University Co-sponsors 'Lowell Walks' Series

UMass Lowell Image
A crowd of 81 attendees participated in the inaugural Lowell Walks tour, which is co-sponsored by the richardhowe.com blog, UMass Lowell and the Lowell National Historical Park (Photo courtesy of Richard Howe).

06/11/2015
By David Perry

Early on the Saturday morning tour, Fred Faust told a crowd of 81 a story about the mix of federal and local funding for sculptor Mico Kaufman’s Homage to Women statue in the courtyard along Market Street in downtown Lowell. Decades ago, Lowell’s progressive workhorse U.S. Sen. Paul Tsongas secured $75,000 in federal funding for the bronze statue, which celebrates the labor of women in Lowell’s industrial revolution.

Tsongas assigned his then-aide Faust to get the other $25,000 from local sources. The door through which Faust had to pass was Joe Tully, the crusty city manager and political cog who turned or froze the faucet of power and money in the city.

It was a fascinating insider’s tale (in which the funding eventually appeared, via Tully, but not before he pronounced the sculptor’s design, “like a bunch of lobsters dancing”) and brought the city’s rich history to life.

Faust’s anecdote-packed tour of downtown kicked off the newly launched weekly Lowell Walks series, which is co-sponsored by the richardhowe.com blog, UMass Lowell and the Lowell National Historical Park. The walks feature a different tour every Saturday through Sept. 12, save for July 4 and July 25. Tours operate rain or shine.

The tour ran like clockwork, stepping off at 10 a.m. from the Lowell National Parks Visitor Center and wrapped up at 11:30 a.m., a couple blocks away. As Faust, now the president of a real estate consulting firm, recounted the stories behind several iconic downtown buildings, he was joined by a sort of Lowell history all-star team, including Chuck Parrot, architect for the Lowell National Historical Park, and Richard Howe, Jr., Register of Deeds for Middlesex North District, a local historian, blogger and founder of the walking tour series.

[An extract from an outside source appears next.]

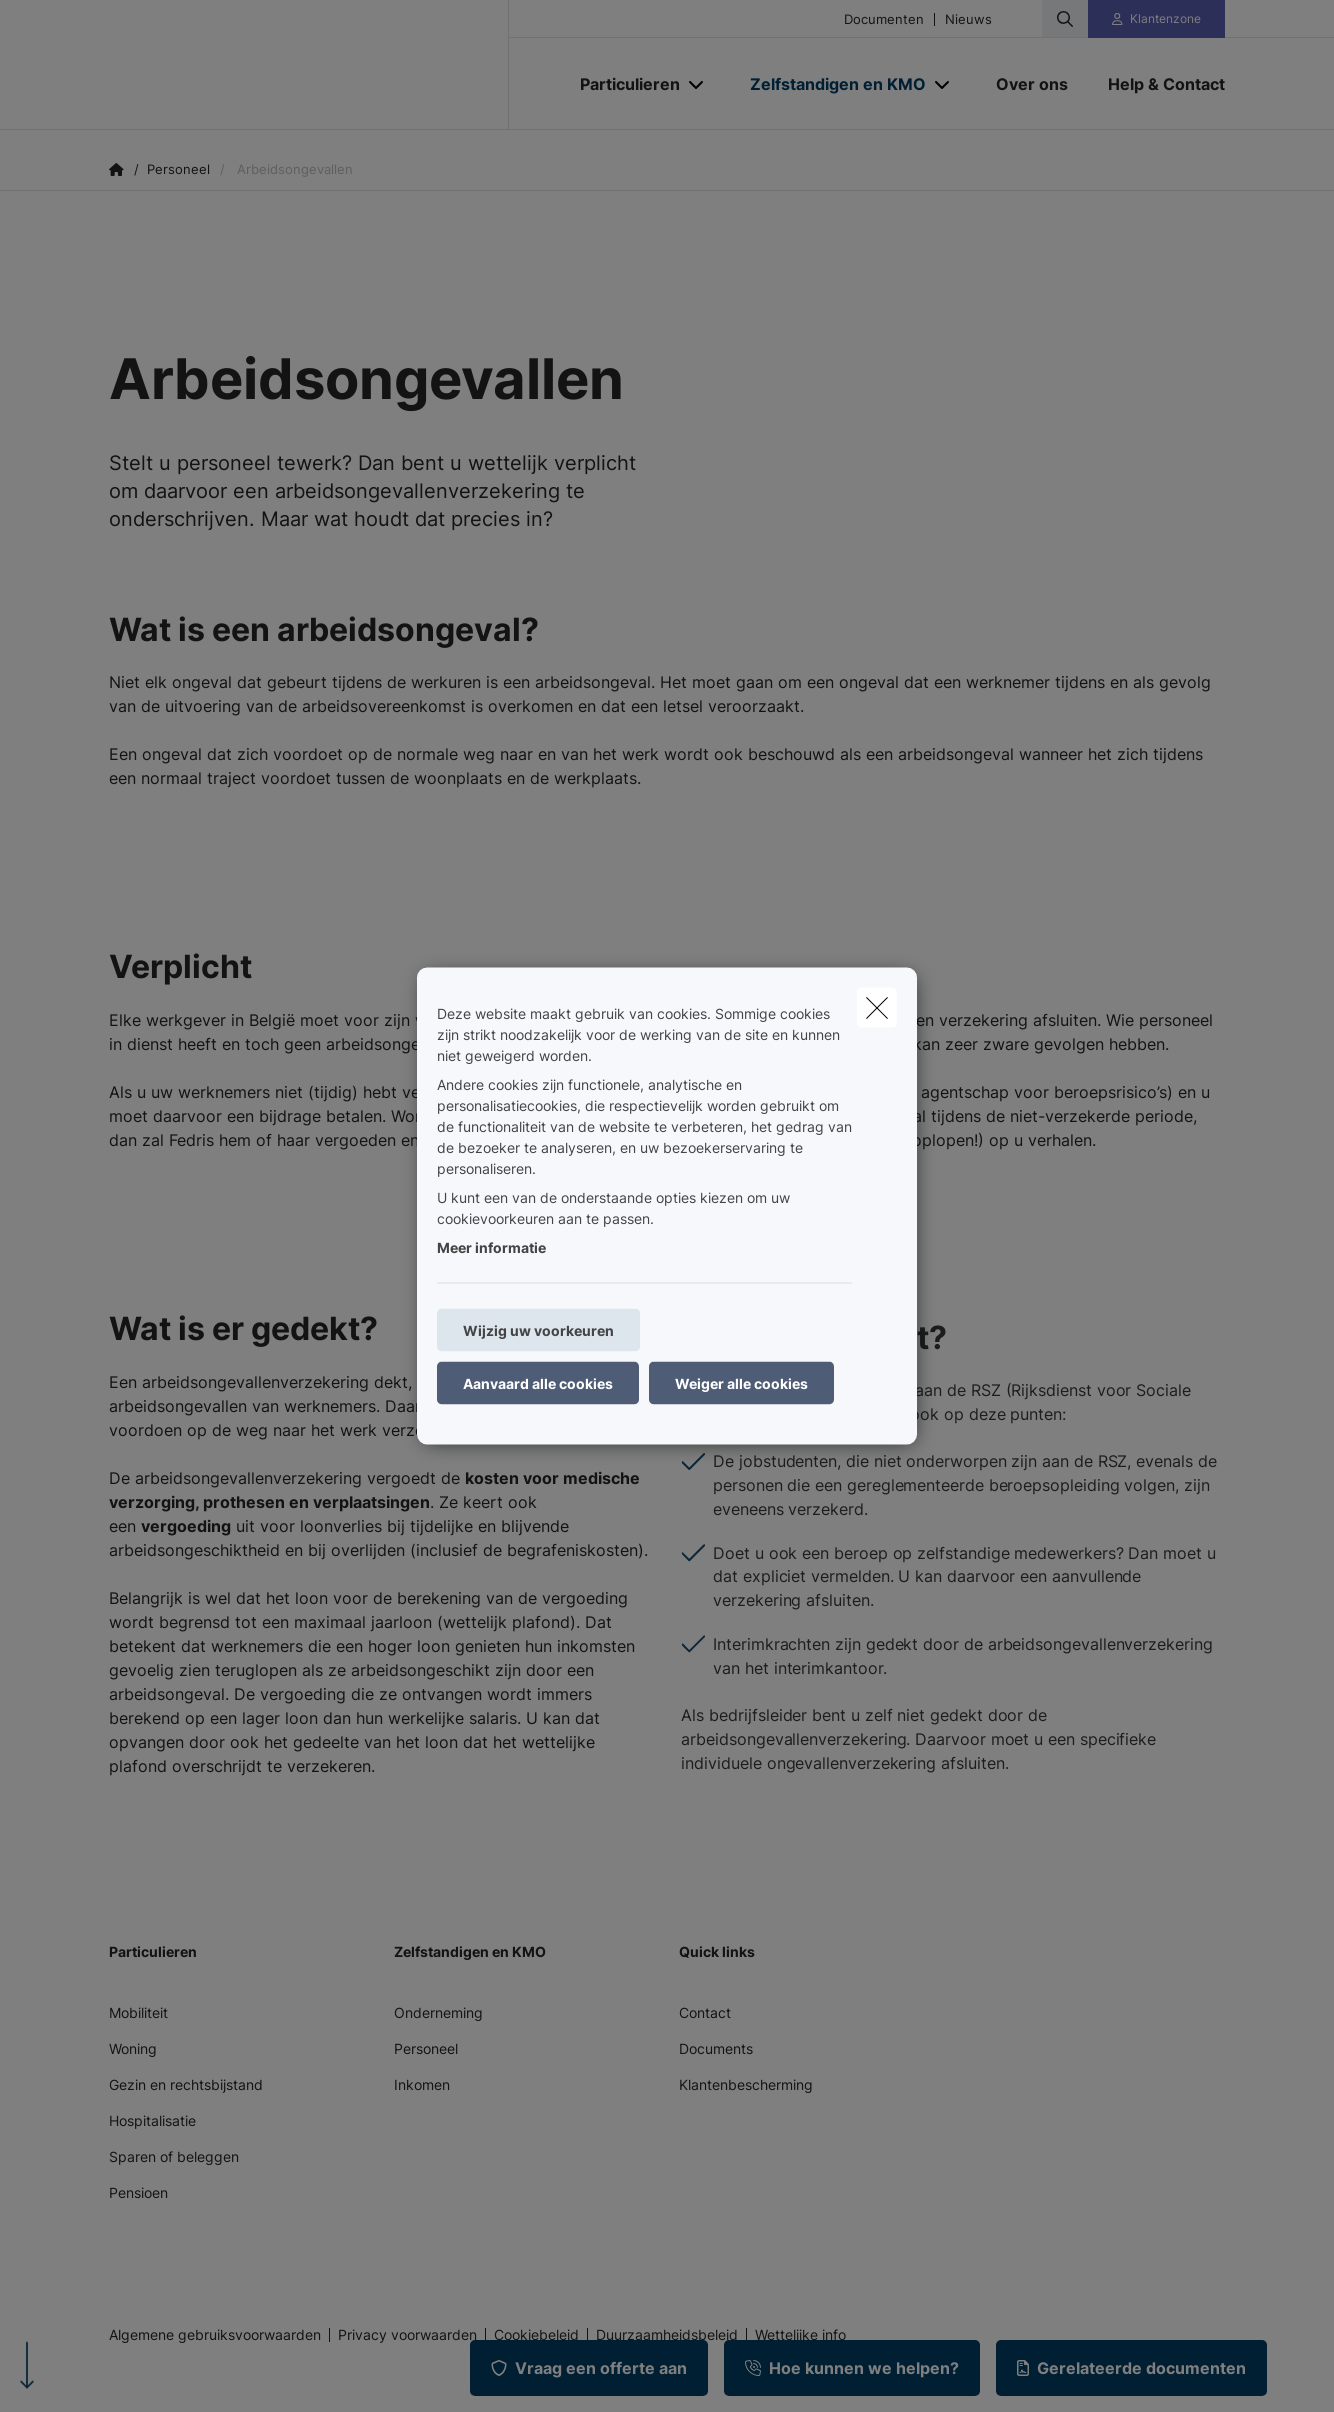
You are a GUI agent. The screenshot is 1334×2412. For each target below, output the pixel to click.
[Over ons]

“The root of it was the success of the Lowell cemetery tours, which I’ve been doing for five years now, said Howe. “They’re free, with no reservations required, and we get plenty of people every time. So there is clearly a market here for what I call, ‘interesting stories.’ And there’s a bit of economic development marketing, too. I really think the more people go to downtown Lowell, the more people are won over and return.”

The idea, he said, “is simply to take people around to all the entertaining things and the stories that occur downtown. It’s not something I could do myself, so I recruited 13 other people who I thought would be great at this.”

The university, working to more deeply weave its students’ experience with the downtown, is “a great partner to have,” said Howe. “I think the future of Lowell is completely tied to UMass Lowell.”

The walking tour schedule includes a pair of UMass Lowell notables, Community and Cultural Affairs Executive Director Paul Marion (leading the June 13 “Lowell Public Art Collection” tour with his wife, Rosemary Noon, assistant director of the Lowell Plan) and history Prof. Bob Forrant, who covers “The Abolitionists” on Aug. 1.

The series’ June 6 maiden voyage was loaded with nuggets. There was the mighty Bon Marche building, St. Anne’s Episcopal Church, a canal stop, cupolas, Greek Revivals, and the time Tsongas called up a bank president whose modernization was “incredibly ugly,” according to Faust. The bank had promised to clean up its act but had done nothing. “If you don’t take that down,” Tsongas finally barked, “I’ll be standing outside announcing you’re going to do it anyway.”

And more gems: Abraham Lincoln spoke at the old City Hall (located on Merrimack Street, now the Enterprise Bank building) in 1848 and was one of six who became U.S. president to visit there. The food and goods market area along Market Street once hummed like Faneuil Hall. The floors of the former Patrick Pierce gallery along Market Street slope toward the middle so blood could drain in the former slaughterhouse.

Faust recounted how several times preservationists have fended off revitalizations that would drastically altered the downtown’s architectural flavor.

When stucco and sliding doors were installed in the 1889 firehouse on Palmer Street (now housing Fuse Bistro) preservationists were told, “it’s California style and it’s coming to Lowell,” Faust said. Alas, the sunny trend was ejected like a rowdy bar patron.

And one more interesting note.

The red-brick firehouse was built in 1889 because the firehouse before it burned down.

About a dozen folks raised their hands when queried how many did not live in Lowell.

Szifra Birke was not among them. She was born in Lowell and her parents, Nathan and Sally Birke, owned Birke’s, a well-known department store that opened in 1947 and moved to its best-known location, Market Street, in 1960, eventually closing in 2004.

“Being a tourist in my own town was delightful and captivating,” said Birke. “I understood in a new way why movie makers and tourists come to Lowell for the beauty and grandeur of our old and diverse architecture.”

She loved the story behind Kaufman’s sculpture, and “really saw the beauty of the Bon Marche building’s architecture for the very first time.”